Restaurant information
- Established: 1998
- Food type: Iranian; Middle Eastern;
- Location: United States
- Website: ravaghrestaurants.com

= Ravagh Persian Grill =

Ravagh Persian Grill (رواق) is a chain of restaurants serving Iranian cuisine in the New York metropolitan area. The name of the restaurant means "portico" in Farsi.

==Locations==
There are four locations, including two in Manhattan and two on Long Island.
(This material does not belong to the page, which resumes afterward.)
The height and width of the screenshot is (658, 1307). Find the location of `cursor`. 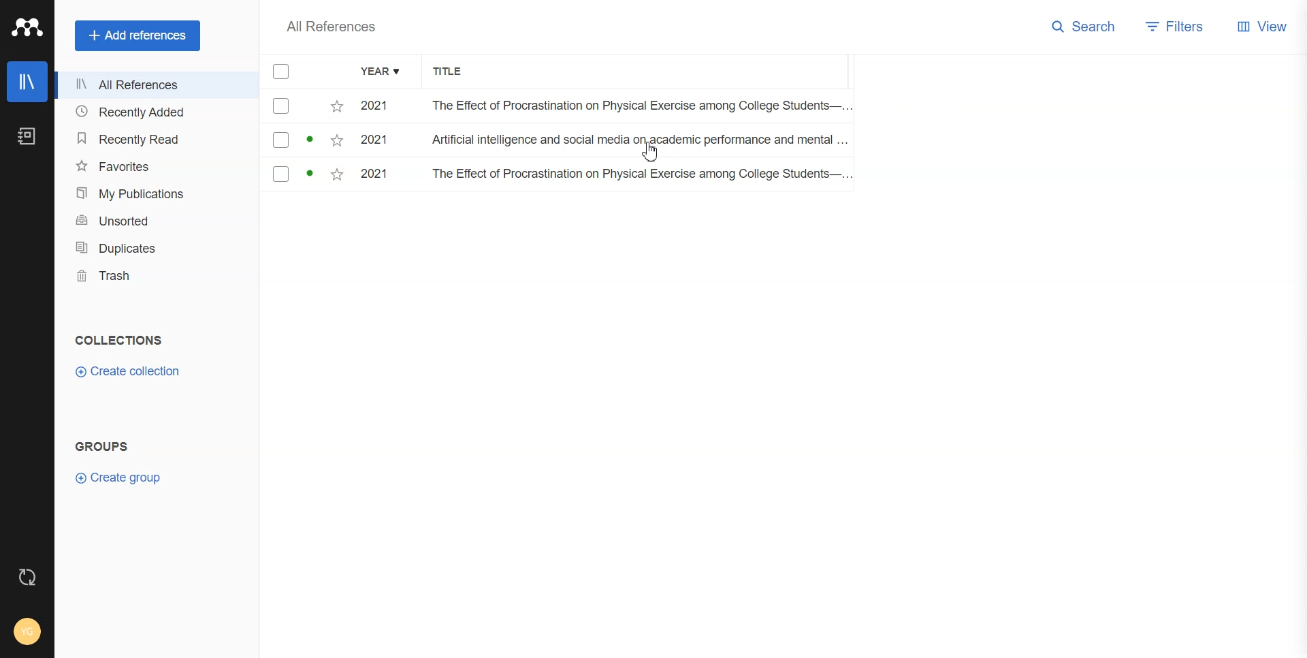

Locations had previously existed in Edgewater, New Jersey, and in the East Village. The latter closed in 2020, during the COVID-19 pandemic. The first location opened in 1998 in Midtown Manhattan.

==Reception==
Emma Diab of Thrillist included Ravagh in her list of the city's best Middle Eastern restaurants in 2017. Eater New Yorks Alexandra Ilyashov recommended Ravagh in her 2018 list of the city's Middle Eastern restaurants. She, Ilana Dadras, and Urvija Banerji also included Ravagh in a 2020 list of Upper East Side restaurants. Zagat rated the East Village restaurant 4.3 for food, 3.4 for decor, and 3.9 for service, each on a scale of 5, and said, "Among NYC's few options for classic Persian cooking, these Eastsiders dish up flavorful, stick-to-your-ribs fare including succulent kebabs and delicious rice dishes; generous portions and value prices offset the lacking decor.